The separation of Eu(III) and Am(III) was demonstrated in both a load-elution type column experiment (I), and in a constant feed column experiment (II):

(I) In higher pH, both elements were readily taken by the exchanger, with no leakage detected during the loading. Through elution in selected conditions, most of the less-favored Am was separated before any Eu started to elute. We found that 7% of Am could not be eluted in any of the select conditions, meaning an additional sorption mechanism is present, such as inclusion of some of the analytes into the ZrP structure. The majority (82% of the available 93%) of Am could be purified from Eu-Am mixture with extremely high 99.999% molar purity, while even more (95% of the available 93%) at a lower purity of 99.7 mol %. Thus, the achievable recovery depends on the requirements of an application.

(II) It was shown through the equimolar constant feed separation experiment that up to 330 L∙kg⁻¹ of the solution could be treated with Am purity still above 99.5 mol % in the eluate. Alternatively, up to 630 L∙kg⁻¹ could be treated with Am purity above 95 mol %, or up to 800 L∙kg⁻¹ with Am purity above 90 mol %, again depending on the requirements of the application.

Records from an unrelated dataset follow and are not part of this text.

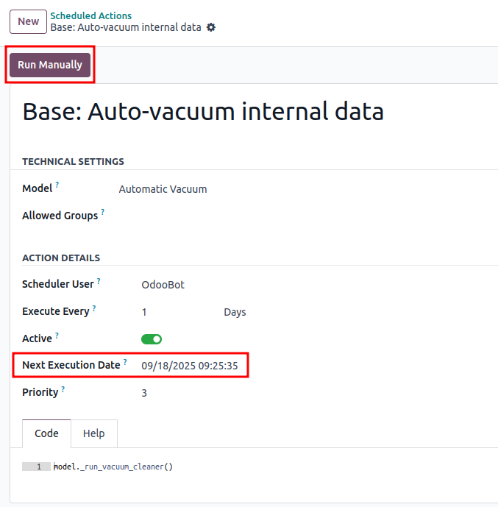Image resolution: width=498 pixels, height=507 pixels.
Task: Click the Next Execution Date field
Action: (191, 366)
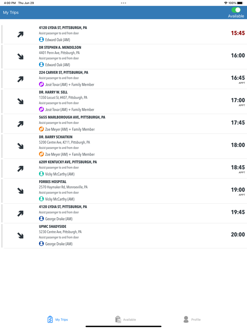Tap the drop-off arrow for Dr Stephen A. Mendelson
Image resolution: width=247 pixels, height=329 pixels.
click(x=20, y=57)
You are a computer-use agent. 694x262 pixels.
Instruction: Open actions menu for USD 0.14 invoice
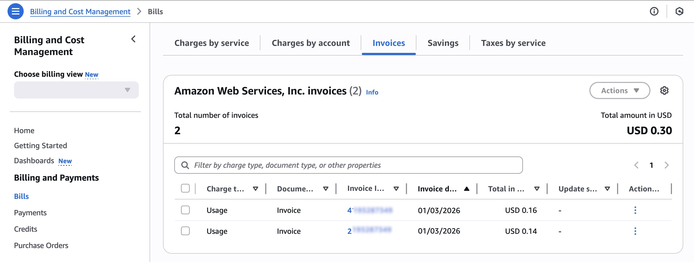(635, 231)
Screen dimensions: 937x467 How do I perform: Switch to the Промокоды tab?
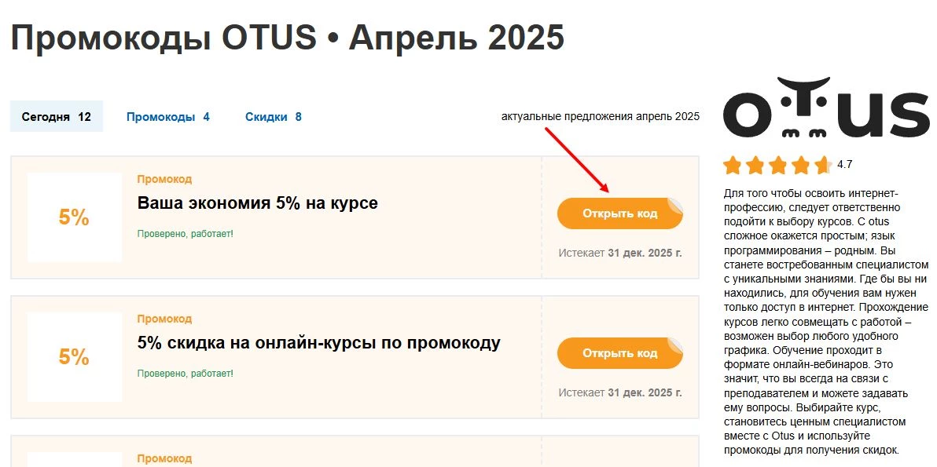coord(167,115)
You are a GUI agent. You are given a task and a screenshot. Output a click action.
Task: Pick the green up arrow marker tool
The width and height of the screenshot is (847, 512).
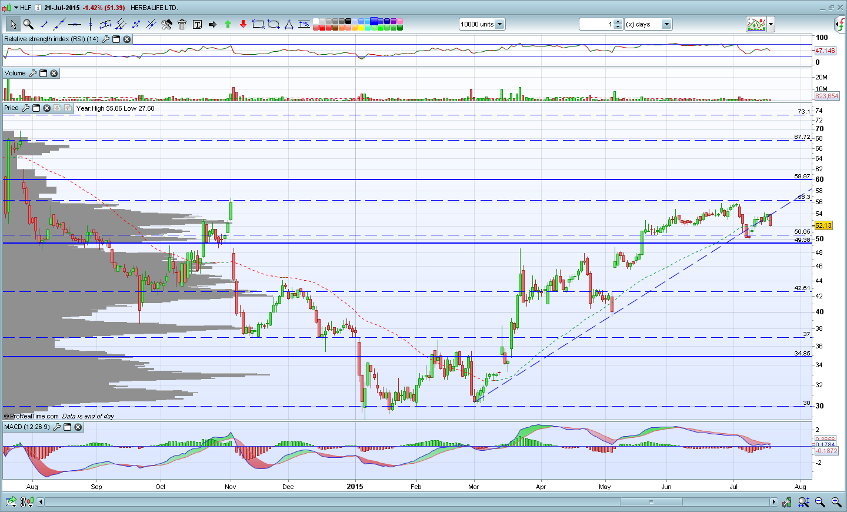pyautogui.click(x=228, y=24)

Throughout this study, some critical open questions were answered regarding the development of these materials for the purpose of dynamic separation applications in complex aqueous solutions. Promising numbers were achieved on the dynamic conditions, although the capacity needs to be improved. Work remains to be done, as the studied solutions have so far been rather simple and synthetic. The investigated Eu:Am ratios were in the range of a best estimate in PWR fuel, but the absolute levels remain an open question and is tied to the type of application in question (e.g., the PUREX raffinate, or a stream from an intermediate step during such reprocessing). In the future, the ongoing study will continue towards hot tests with non-synthetic solutions or elaborate simulated solutions. There, discussion will continue on feasibility of the material for the separation in real conditions, and further research effort will be focused especially on improving the dynamic separation and capacity of the material.

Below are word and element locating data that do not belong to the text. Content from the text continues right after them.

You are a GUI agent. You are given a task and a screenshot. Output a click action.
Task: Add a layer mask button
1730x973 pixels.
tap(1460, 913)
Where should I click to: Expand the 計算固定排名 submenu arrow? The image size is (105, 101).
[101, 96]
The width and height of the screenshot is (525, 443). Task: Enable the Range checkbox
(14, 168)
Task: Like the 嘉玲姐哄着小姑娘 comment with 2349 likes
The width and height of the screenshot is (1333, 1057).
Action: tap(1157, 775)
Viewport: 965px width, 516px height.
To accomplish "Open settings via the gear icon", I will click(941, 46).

Through the separation experiments in columns, and the preliminary investigations, we have further demonstrated the capability of ion exchange for this difficult task of actinide-lanthanide separation in the fields of UNF processing and P&T. The study and use of ion exchange should not be limited to this specific separation case, as its solid phase and the possibility to work in simple mineral acids would offer desired features, such as one alternative or supportive to the current solvent extraction separation schemes. Ion exchangers can be deliberately engineered for very specific tasks, and are by their nature readily suitable for column use, e.g., on-line in industrial processes.